Currently, the five-pointed star is the primary subject of the artist’s work. Used in repetition, and appearing in different sizes and shifting angles, the star is used as a bounded geometric form, one that both contains and excludes compositional space. Mirroring the world around us, the artist’s use of the five-pointed star imposes boundaries to make sense of the painting, just as the boundaries we create around ourselves and around others are what allow us to coherently understand ourselves and our world. As in life, however, the boundaries within the artist’s work can be evanescent, potentially breaking open into boundlessness and inseparability.
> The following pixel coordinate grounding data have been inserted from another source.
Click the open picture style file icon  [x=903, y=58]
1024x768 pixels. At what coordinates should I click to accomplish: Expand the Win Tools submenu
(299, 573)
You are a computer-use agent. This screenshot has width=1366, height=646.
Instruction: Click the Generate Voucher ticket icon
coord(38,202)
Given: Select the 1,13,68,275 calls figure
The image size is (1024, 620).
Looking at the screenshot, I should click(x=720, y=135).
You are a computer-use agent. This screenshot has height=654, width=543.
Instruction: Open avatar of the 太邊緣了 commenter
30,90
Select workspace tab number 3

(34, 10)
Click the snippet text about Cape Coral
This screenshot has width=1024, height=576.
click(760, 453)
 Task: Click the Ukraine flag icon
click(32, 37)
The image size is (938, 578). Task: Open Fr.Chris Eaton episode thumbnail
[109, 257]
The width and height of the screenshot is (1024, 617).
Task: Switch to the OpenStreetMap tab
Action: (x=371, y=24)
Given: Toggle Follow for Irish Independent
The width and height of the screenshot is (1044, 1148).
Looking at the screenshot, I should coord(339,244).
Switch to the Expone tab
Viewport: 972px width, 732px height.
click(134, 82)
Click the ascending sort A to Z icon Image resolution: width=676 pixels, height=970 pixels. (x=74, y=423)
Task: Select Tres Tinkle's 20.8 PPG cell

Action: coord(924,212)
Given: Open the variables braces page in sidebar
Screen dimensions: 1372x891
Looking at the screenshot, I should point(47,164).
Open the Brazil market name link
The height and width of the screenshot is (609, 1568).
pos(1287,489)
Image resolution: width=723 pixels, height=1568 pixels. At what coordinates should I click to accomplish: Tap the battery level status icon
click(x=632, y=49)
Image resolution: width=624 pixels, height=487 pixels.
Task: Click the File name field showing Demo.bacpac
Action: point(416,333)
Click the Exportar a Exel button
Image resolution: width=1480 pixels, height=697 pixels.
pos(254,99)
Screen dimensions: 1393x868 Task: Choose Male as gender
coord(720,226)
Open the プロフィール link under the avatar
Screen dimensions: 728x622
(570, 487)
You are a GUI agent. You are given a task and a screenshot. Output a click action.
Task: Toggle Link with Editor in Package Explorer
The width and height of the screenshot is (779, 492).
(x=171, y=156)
Jan graduated with a BFA in Studio Art from the University of Delaware in Newark, DE in 2009. He later graduated with an MFA in Studio Art from the University of Hawai’i at Mãnoa in Honolulu, HI in 2017, where he was the recipient of a number of awards including the Graduate Achievement Scholarship, the Geraldine P. Clark Memorial Fellowship and the John Heide Fellowship. He has been selected for numerous artist residencies, most recently at ARTnSHELTER in Tokyo, Japan in 2019, the Kimmel Harding Nelson Art Center in Nebraska City, NE in 2018, and the Vermont Studio Center in Johnson, VT in 2017. In 2023, Dickey will be an Artist Resident at The Sam and Adele Golden FoundationSM for the Arts, Inc..

Works:

Minseok Kang

Minseok Kang is a South Korean artist who recently received his BFA in Fine Arts from the School of Visual Arts in NYC. Kang originates from Busan and paints heavy impasto imagery, drawing symbolisms and iconography from the contemporary pop culture that includes animation and online video games, as well as East Asian heritage. Kang’s application of painterly distortion of the figure, as well as the use of large anime eyes for the characters and creatures, create a novel juxtaposition of styles and influences that contribute to the dialogue of contemporary figuration in painting. Kang’s paintings are in essence Pop Art with a hint of Neo-Expressionism, recycling and repackaging the pop cultural elements, visuals, and products through a uniquely contemporary Northeast Asian lens. Kang’s use of impasto with lush colors and brilliant texture allows the traditionally flat figurative imagery of animation and the East Asian painting to penetrate the picture surface, replacing the idealization in the image making process with the experimentation involving grotesque beauty.